Whether Article 19(2) of the former Enforcement Rule of the Value-Added Tax Act (amended by Ordinance of the Ministry of Strategy and Finance No. 1609 of May 1, 1984) is effective (negative)

Summary of Judgment

Article 19 (2) of the former Enforcement Rule of the Value-Added Tax Act (amended by Ordinance of the Ministry of Government Administration and Home Affairs No. 1609 of May 1, 1984) delegates only the method of calculating the constructive purchase tax amount to be deducted under Article 17 (3) of the Value-Added Tax Act, which is its mother law provision, to the Enforcement Decree, and the "ratio" which is to be multiplied by the value of agricultural products, etc., which are the basis for calculating the amount to be deducted under the Enforcement Rule, is a provision of the constructive purchase tax amount to be deducted outside the scope of delegation by the mother law

[Reference Provisions]

Article 17(3) of the Value-Added Tax Act, Article 62(1) of the Enforcement Decree of the Value-Added Tax Act, Article 19(2) of the former Enforcement Rule of the Value-Added Tax Act (amended by Ordinance of the Ministry of Strategy and Finance No. 1609

Reference Cases

Supreme Court Decision 84Nu538 delivered on March 12, 1985 (dong) 84Nu5550 delivered on March 12, 1985

Plaintiff-Appellee

Plaintiff 1 and three others

Defendant-Appellant

Racing Head of the Tax Office

Judgment of the lower court

Daegu High Court Decision 84Gu52 delivered on June 28, 1984

Text

The appeal is dismissed.

The costs of appeal shall be borne by the defendant.

Reasons

The grounds of appeal are examined.

1. According to the facts established by the judgment below, the plaintiffs, who are those who run the business of manufacturing and selling the rice milk using rice as the raw materials for each business establishment, were supplied with the Domination process of imported rice by local governments and exempted from value-added tax pursuant to Article 12 (1) 7 of the Value-Added Tax Act, and manufacture and sell the rice oil as raw materials, and voluntarily paid value-added tax after deducting the constructive purchase tax amount from the constructive purchase tax, the defendant denied the constructive purchase tax deduction pursuant to Article 19 (2) of the Enforcement Decree of the above Act and imposed the value-added tax in this case.

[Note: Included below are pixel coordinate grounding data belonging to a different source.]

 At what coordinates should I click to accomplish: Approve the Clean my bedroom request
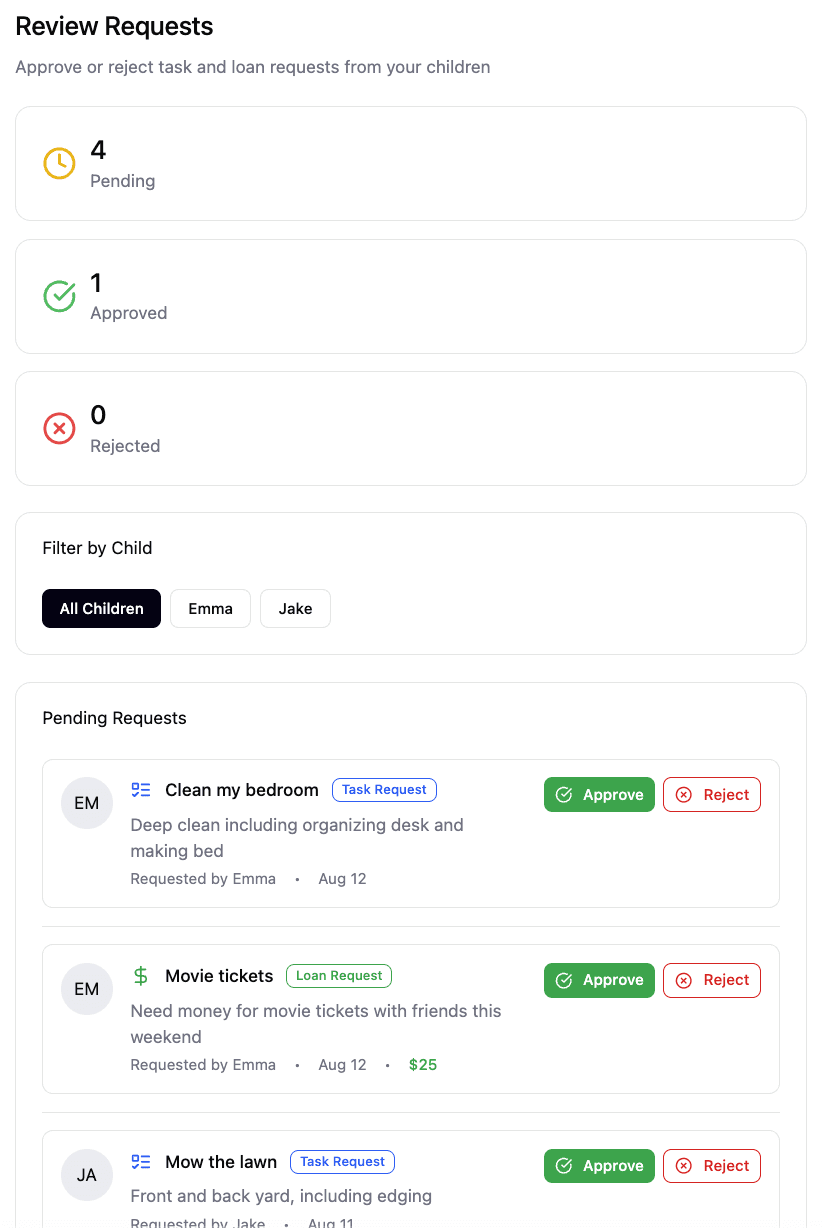599,795
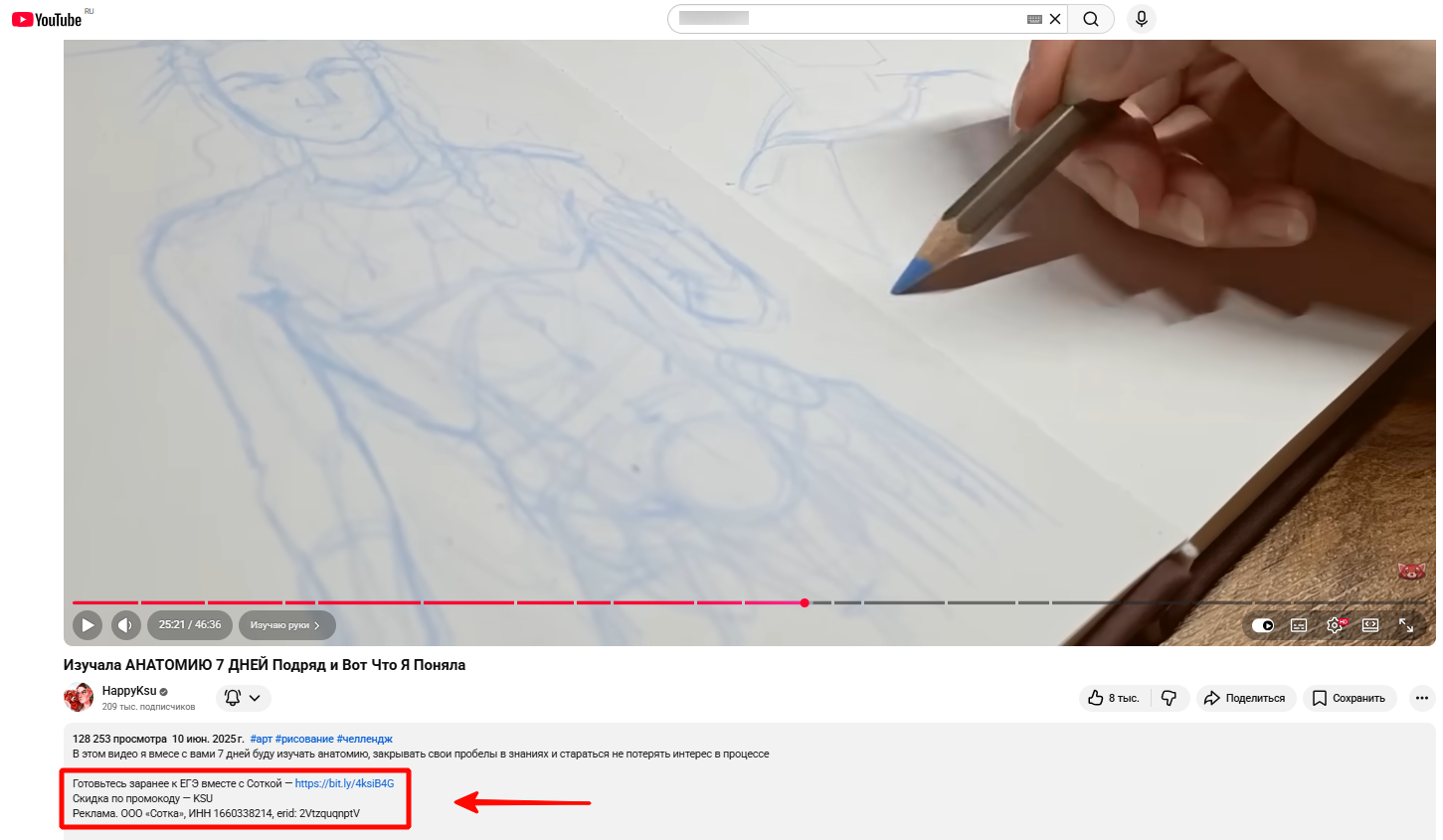The width and height of the screenshot is (1443, 840).
Task: Run the search with the magnifier button
Action: [1091, 19]
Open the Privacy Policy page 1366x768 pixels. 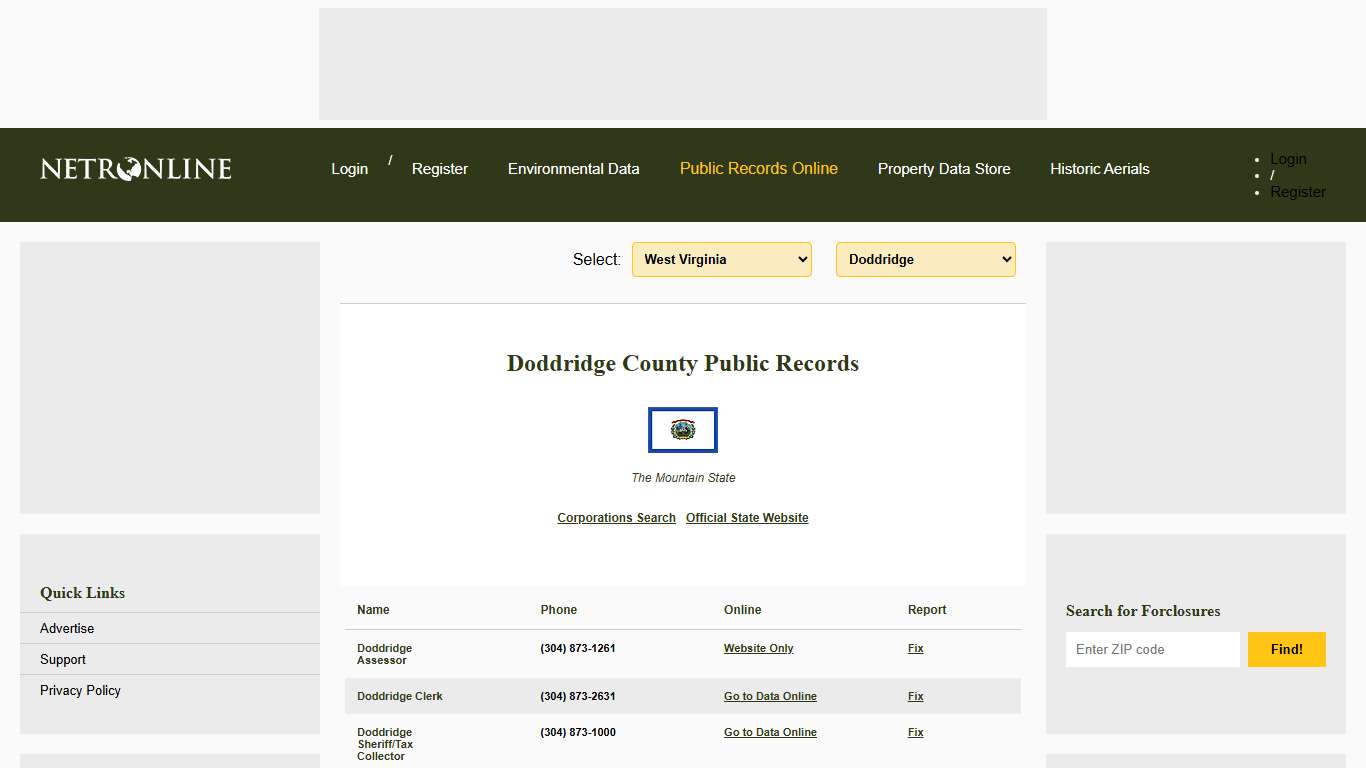[80, 690]
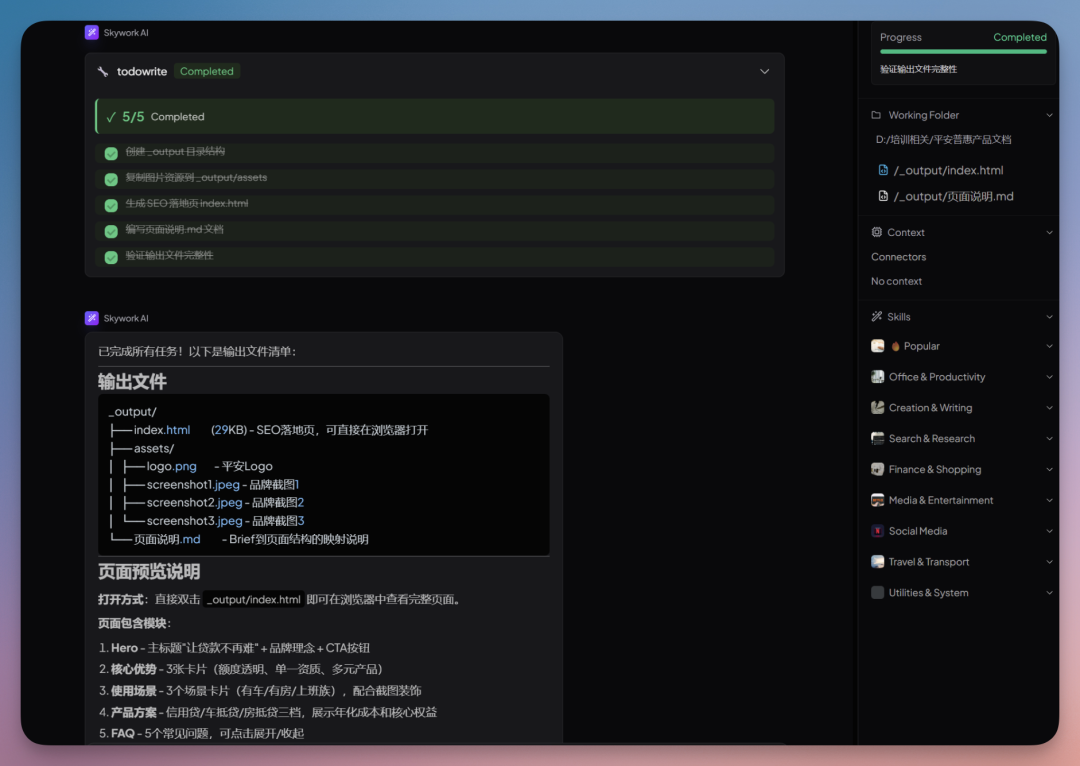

In addition, the judgment of the court below on its reasoning, Article 19 (2) of the above Rule is invalid in violation of Article 17 (3) of the Value-Added Tax Act, which is the applicable law to delegation, and therefore, it concluded that the disposition of this case was unlawful by applying the above Rule and ordered its revocation.

2. Article 17 (3) of the Value-Added Tax Act provides for the so-called constructive input tax deduction, on the basis that, in case where an entrepreneur who runs the manufacturing business imposes a tax on the goods manufactured or processed with agricultural, livestock, fishery, or forest products supplied with the goods exempted from value-added tax as raw materials, the amount calculated as prescribed by the Presidential Decree may be deducted as the input tax amount.

Generally, value-added tax is imposed on the supply of goods or services or on the import of goods (Article 1(1) of the Act). In order to transfer this tax amount to the final consumer, Article 17(1) of the Act provides for the so-called input tax deduction, in principle, that the amount of value-added tax to be paid by an entrepreneur to the Government, is the amount obtained by deducting (1) the tax amount on the supply of goods or services used or to be used for his/her own business from (2) the tax amount on the supply of goods or services used or to be used for his/her own business.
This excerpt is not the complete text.